═════ Passage shown ═════
Um, the, those who decide to go to trial, their attorneys are able to participate in choosing the jurors for that trial. They're able to put on a defense at that trial. The defendant, if he so chooses, is able to testify at that trial. And the verdict requires a unanimous verdict. Judges then take information before sentencing and they include all of that in
rendering their sentence. And I just want to note that judges appointed by Democrats, Democratic presidents, Republican presidents, and Donald Trump himself in his first term have uniformly at sentencing decried and denounced the violence and the seriousness of these crimes, denounced what was done there, and indicated that the attempt here was not just
about violence, but also to overturn the results of the election. I'm so glad you brought that up, Mary, because I wanted to ask this question. I mean, I understand a lot about why there's this focus, especially, you know, in amongst political types in Washington and in the media on, well, Trump maybe shouldn't have pardoned the people who violently attacked law enforcement. Yeah.
But isn't, in a sense, distinguishing between the two missing the point, right? Because, yes, I mean, physical violence is abhorrent no matter what. But so is a kind of political violence, which is also, it was at least at one time, abhorrent in this country, which is essentially what happened on January 6th. So when we have people who...
pleaded guilty to charges of attempting to overthrow the 2020 election and things like that. But yet we in the media are like really focused on shouldn't Trump have not pardoned the people who violently attacked a police officer? Are we missing the point?
I think you're very right about that, Meghna, because even for those who were nonviolent, you know, they were prosecuted because they did violate laws, laws that are put in place for public safety, the safety of members of Congress, those who are going in and out of the Capitol building to do their jobs and to protect
things like the constitutionally required meeting of both houses of Congress to certify the electoral vote. And, you know, just to mention some things that judges said at sentencing, you know, one judge said the court cannot condone the shameless attempts by the defendant and anyone else to misinterpret or misrepresent what happened. And
It cannot condone the notion that those who broke the law on January 6th did nothing wrong or that those duly convicted with all the safeguards of the United States Constitution, including a right to trial by jury in felony cases, are political prisoners or hostages. And then he said on January 6th, a mob of people invaded and occupied the U.S. Capitol using force to interrupt the peaceful transfer of power mandated by the Constitution and our Republican heritage.
═════
## What to do
**A)** According to the January 6 discussion, what kind of verdict does a trial require?
**B)** Convert the entries from the line containing "Task: Open the ДРГ Султан profile avatar" down to the line containing "click(537, 243)" into a numbered list, omitting blank lines.
═════ Records ═════
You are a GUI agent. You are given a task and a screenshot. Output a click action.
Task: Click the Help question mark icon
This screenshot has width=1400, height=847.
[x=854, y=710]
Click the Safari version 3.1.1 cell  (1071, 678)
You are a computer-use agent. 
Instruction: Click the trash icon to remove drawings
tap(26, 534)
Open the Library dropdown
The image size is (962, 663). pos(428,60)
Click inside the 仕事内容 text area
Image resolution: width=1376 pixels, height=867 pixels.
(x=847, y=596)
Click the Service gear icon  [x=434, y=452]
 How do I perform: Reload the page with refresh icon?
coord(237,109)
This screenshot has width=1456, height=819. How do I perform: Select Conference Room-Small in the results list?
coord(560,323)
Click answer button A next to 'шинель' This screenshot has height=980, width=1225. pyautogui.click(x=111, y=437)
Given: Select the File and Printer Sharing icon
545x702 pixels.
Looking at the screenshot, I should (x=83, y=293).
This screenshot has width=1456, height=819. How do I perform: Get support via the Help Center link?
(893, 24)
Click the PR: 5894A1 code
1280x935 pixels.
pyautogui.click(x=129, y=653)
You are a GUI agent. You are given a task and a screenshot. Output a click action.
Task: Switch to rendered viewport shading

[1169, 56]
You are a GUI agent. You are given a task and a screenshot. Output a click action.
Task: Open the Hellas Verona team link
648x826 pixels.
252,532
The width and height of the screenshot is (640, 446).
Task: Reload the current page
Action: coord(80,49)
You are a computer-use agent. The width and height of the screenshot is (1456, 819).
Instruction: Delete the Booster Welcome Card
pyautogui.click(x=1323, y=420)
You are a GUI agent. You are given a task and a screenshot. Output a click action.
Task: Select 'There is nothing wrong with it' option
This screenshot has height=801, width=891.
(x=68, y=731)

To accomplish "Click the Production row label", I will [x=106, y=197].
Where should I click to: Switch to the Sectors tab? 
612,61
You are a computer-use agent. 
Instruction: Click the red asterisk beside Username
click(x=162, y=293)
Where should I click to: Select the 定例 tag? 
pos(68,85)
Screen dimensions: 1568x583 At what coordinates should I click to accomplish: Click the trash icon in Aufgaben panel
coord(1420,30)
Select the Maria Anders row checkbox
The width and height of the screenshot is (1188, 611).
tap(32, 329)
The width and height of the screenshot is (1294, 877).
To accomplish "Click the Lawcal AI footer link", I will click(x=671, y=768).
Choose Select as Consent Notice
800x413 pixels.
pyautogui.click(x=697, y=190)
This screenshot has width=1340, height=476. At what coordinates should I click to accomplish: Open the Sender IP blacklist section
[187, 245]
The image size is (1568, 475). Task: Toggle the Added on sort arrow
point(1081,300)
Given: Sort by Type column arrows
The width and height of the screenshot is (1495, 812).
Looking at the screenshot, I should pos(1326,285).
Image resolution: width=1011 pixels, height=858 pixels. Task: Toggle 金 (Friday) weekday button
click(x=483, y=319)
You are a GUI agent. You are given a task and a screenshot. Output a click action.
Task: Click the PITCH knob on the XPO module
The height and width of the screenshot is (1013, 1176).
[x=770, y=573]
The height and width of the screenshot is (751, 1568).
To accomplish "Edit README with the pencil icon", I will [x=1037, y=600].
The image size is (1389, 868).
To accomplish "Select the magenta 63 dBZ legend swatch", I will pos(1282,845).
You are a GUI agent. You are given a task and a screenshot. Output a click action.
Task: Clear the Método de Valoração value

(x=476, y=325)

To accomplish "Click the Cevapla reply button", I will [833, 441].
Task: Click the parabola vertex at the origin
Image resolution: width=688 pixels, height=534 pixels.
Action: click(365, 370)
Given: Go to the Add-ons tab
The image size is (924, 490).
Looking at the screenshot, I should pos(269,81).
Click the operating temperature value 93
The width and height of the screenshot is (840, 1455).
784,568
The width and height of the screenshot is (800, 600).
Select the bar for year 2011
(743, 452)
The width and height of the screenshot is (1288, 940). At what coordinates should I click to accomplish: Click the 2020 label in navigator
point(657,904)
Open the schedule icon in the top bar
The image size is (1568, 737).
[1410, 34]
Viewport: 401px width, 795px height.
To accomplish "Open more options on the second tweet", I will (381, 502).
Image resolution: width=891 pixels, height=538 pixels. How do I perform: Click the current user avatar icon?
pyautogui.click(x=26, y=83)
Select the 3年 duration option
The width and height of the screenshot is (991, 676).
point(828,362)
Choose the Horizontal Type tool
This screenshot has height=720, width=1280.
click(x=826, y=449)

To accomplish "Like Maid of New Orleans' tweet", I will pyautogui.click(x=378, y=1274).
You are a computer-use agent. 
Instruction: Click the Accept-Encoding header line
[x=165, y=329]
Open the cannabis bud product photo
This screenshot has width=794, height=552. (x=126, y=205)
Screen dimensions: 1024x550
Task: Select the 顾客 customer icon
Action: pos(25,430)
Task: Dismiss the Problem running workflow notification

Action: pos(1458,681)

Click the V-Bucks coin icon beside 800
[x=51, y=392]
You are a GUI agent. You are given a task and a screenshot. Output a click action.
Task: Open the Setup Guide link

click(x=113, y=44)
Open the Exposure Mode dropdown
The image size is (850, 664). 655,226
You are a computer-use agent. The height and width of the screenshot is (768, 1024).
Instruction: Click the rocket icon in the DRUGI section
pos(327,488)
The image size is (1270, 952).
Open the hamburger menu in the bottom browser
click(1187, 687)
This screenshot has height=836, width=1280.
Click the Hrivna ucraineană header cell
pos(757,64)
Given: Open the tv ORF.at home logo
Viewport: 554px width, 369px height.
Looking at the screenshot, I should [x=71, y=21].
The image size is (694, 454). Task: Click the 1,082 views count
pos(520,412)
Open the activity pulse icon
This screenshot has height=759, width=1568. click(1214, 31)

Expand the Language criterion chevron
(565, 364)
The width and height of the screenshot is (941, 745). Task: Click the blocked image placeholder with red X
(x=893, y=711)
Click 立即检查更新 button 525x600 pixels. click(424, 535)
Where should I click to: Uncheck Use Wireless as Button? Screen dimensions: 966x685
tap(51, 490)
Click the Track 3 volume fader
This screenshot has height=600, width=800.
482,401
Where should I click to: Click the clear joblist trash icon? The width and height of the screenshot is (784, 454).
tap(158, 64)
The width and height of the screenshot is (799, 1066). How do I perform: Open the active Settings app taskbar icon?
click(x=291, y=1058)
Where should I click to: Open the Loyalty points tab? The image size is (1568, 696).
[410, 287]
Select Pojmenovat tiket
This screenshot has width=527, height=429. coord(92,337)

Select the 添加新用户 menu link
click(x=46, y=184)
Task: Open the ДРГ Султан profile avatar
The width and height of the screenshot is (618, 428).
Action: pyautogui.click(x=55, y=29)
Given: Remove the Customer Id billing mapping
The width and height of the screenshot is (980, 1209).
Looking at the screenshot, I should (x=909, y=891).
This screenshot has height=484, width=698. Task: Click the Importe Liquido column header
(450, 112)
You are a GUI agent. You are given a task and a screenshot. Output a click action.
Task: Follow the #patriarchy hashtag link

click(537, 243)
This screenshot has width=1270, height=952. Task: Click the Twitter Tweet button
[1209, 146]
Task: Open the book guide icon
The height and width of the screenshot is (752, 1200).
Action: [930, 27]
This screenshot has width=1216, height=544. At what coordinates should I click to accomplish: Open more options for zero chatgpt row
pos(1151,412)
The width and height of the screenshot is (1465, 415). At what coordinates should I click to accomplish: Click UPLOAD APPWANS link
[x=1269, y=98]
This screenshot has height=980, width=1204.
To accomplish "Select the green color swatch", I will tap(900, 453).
═════
## Answers to each task
**A)** A unanimous verdict.

**B)**
1. Task: Open the ДРГ Султан profile avatar
2. The width and height of the screenshot is (618, 428).
3. Action: pyautogui.click(x=55, y=29)
4. Given: Remove the Customer Id billing mapping
5. The width and height of the screenshot is (980, 1209).
6. Looking at the screenshot, I should (x=909, y=891).
7. This screenshot has height=484, width=698. Task: Click the Importe Liquido column header
8. (450, 112)
9. You are a GUI agent. You are given a task and a screenshot. Output a click action.
10. Task: Follow the #patriarchy hashtag link
11. click(537, 243)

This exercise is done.